**VOTRE TRAVAIL:**
(a) Reprenez mot pour mot tout ce qui va de « Cela fait des » jusqu'à « poésie en musique. » dans le texte sur l'album.
(b) D'après le texte sur l'album, pourquoi l'auteur s'est-il retenu pendant des mois d'en parler ? Répondez en une à trois phrases.

**TEXTE FOURNI:**
• • •

Cela fait des mois que je me retiens pour vous entretenir d’un album qui, selon moi, est le summum du metal extrême et du metal progressif. Comme Gollum, j’ai jalousement protégé ce précieux album. J’ai cru pendant un certain temps qu’il aurait été déplacé de traiter d’un album qui serait susceptible de ne plaire qu’à une ou deux personnes. Mais bon, depuis 2 ans, je n’arrive pas à démordre de ce petit EP de cinq pistes. À présent, j’ai cette irrépressible envie de partager avec vous le disque qui a bousculé mes propres conventions, l’album qui a réveillé chez moi cet amour pour la violente lourdeur d’une poésie en musique.

Le disque que votre fervent amateur de djent et de prog metal est sur le point de vous présenter est un opus sans aucun comparatif qui, s’il fait montre d’une brièveté manifeste, ne s’empêche certes pas à explorer les tréfonds de l’émotivité (même si cette même émotivité ne fait pas dans la dentelle, le glamour et le «conter fleurette »).

• • •

**DONNÉES FOURNIES:**
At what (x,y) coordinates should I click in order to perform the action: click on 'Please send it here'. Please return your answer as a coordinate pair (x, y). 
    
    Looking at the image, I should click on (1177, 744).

• • •

**RÉPONSES CI-DESSOUS:**
(a)
Cela fait des mois que je me retiens pour vous entretenir d’un album qui, selon moi, est le summum du metal extrême et du metal progressif. Comme Gollum, j’ai jalousement protégé ce précieux album. J’ai cru pendant un certain temps qu’il aurait été déplacé de traiter d’un album qui serait susceptible de ne plaire qu’à une ou deux personnes. Mais bon, depuis 2 ans, je n’arrive pas à démordre de ce petit EP de cinq pistes. À présent, j’ai cette irrépressible envie de partager avec vous le disque qui a bousculé mes propres conventions, l’album qui a réveillé chez moi cet amour pour la violente lourdeur d’une poésie en musique.

(b) L'auteur pensait qu'il aurait été déplacé de parler d'un album susceptible de ne plaire qu'à une ou deux personnes. Il l'a donc gardé jalousement pour lui, comme un bien précieux.